The curiosity of finding, how the brains work so precisely is yet to be revealed, but the researcher’s curious brains don’t rest until they meet the conclusion. Advancement in the medical science has unboxed many hidden secrets of the mankind yet the majority of the part remains unrevealed.
In an effort to do something new Engineers at the University of Utah discovered a method that can take a high-resolution picture of the brain by using laser rays and thin surgical needle. This method will reshape the traditional technique of diagnosis and would turn out to be the less invasive way for humans.
The team is led by Rajesh Menon-Associate professor of Utah electrical and computer engineering. The team just proved the functionality of the new process that was tested on the mice. The method would benefit the researchers who are studying neurological disorders such as aggression, depression, and obsessive disorders.

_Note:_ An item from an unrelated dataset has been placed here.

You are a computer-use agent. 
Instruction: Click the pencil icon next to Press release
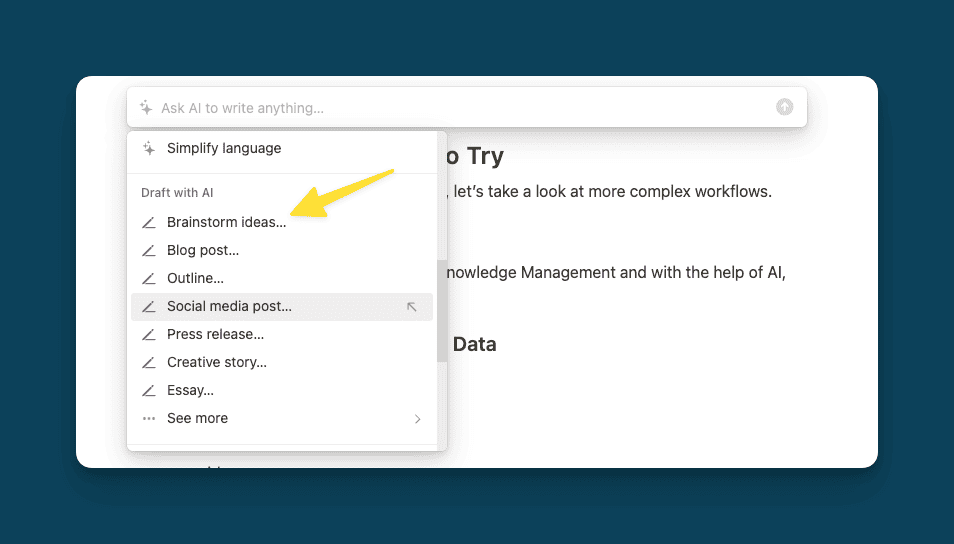[x=149, y=334]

The team has been working under the guidance of renowned Nobel-winning researcher, Professor of Biology and Human Genetics Mario Capecchi and Jason Shepherd, assistant professor of neurobiology and anatomy, University of Utah.
The team has officially documented its overall research and its process with a title, “Deep-brain imaging via epifluorescence Computational Cannula Microscopy,” in recently issued reports. The lead author of the paper is Ganghun Kim–a doctoral student.
The computational cannula microscopy process is done by using a needle that measures about quarter mm in diameter. The needle is inserted into the brain and laser ray is passed through the needle which goes straight in the brain. Due to the illumination of the laser light, the specific cells get highlighted. Further, the light generated from the focused cells are captured by needle and later recorded by the typical camera. Moreover, the recorded light is passed through an intricate algorithm (created by Menon and team) which decodes the light and transforms it into the 2D or more potentially as a 3D image.
Menon believes, now if the process undoubtedly works on the animals. It can also be potentially developed and tested for the humans, which may replace the procedure that was followed previously.